Wess was still muttering underneath the globe. “An unexpected present. A concordance of charisma. An attempt at atmospheric flight…”
Wess stopped speaking, then moved across the room and picked up a stick of incense. It blew on one end, which promptly caught fire, then fizzled out. The guards stiffened and put their hands on their phase guns, but then relaxed as the flame went out.
Smoke drifted from the incense, deep purple, smelling of fade flowers and distant water. A cloud grew above Wess, opaque and swirling. “Privacy,” said Wess.
Poin frowned. “Privacy?”
The globe moved. It slowly floated over to the cloud and then into the purple mists, disappearing out of sight behind the thick smoke. The screen on the table gave a beep and Poin strode over to pick it up. He looked shocked for a moment, then held up the screen. “Sentient. No records found of race or origin.”

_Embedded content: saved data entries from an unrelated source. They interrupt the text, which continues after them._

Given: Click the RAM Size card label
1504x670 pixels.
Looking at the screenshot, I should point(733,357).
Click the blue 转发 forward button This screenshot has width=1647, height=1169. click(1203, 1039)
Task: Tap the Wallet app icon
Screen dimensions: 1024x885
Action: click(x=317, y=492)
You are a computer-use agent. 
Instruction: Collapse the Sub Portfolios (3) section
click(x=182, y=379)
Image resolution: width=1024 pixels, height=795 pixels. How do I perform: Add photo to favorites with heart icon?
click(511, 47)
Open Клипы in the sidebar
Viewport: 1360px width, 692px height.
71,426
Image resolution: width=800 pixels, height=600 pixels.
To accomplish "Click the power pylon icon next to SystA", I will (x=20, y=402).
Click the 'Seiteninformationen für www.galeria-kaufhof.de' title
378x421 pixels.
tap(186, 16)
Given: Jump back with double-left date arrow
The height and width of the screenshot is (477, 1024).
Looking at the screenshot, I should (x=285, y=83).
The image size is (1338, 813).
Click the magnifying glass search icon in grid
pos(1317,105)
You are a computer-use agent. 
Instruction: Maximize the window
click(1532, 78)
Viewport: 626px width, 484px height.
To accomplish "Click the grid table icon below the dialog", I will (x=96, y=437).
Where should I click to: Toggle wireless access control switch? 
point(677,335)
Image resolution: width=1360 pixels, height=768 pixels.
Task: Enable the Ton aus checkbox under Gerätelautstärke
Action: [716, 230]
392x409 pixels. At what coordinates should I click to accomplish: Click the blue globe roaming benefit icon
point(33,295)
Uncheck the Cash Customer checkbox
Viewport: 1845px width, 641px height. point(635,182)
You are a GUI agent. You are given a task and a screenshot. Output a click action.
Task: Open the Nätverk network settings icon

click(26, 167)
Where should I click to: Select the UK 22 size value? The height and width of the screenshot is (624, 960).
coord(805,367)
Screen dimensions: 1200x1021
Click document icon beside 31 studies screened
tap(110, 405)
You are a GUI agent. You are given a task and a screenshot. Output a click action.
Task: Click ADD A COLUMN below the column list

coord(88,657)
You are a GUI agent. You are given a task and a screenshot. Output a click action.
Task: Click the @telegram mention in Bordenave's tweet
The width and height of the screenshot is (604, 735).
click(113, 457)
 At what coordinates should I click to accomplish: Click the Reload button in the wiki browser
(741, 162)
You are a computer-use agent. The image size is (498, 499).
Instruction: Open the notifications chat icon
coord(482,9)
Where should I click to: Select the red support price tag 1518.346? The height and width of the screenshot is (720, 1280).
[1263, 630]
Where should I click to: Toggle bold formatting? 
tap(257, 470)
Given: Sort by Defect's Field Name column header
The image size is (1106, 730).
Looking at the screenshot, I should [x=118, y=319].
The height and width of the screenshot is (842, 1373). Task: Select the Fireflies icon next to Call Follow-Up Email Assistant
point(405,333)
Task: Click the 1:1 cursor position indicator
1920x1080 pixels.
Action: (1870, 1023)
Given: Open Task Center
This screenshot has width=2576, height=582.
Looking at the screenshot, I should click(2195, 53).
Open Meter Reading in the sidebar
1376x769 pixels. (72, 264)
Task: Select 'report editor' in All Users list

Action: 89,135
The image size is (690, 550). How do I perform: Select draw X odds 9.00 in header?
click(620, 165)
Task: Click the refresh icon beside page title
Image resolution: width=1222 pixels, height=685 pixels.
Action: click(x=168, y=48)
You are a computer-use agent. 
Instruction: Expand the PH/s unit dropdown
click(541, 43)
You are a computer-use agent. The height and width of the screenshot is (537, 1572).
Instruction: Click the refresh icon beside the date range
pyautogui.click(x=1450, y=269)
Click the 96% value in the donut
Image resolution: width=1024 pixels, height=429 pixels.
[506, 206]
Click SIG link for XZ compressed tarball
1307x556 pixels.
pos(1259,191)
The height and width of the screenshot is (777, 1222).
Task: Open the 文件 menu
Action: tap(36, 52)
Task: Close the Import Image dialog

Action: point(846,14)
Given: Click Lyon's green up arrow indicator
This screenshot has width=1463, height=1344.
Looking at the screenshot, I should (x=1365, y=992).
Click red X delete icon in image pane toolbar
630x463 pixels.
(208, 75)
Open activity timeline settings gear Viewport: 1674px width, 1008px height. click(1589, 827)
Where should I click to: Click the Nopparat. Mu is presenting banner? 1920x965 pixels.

Wess flailed its arms and then held still. The cloud above it was slowly dispersing. Poin frowned and rubbed his eyes. The guards put their hands back on their phase guns. As the purple fog cleared, the globe was still there, its gasses richly colored gold and bronze. Surrounding it were four additional, much smaller globes.
Wess twirled and bent its torso. “A neonatal endeavor.”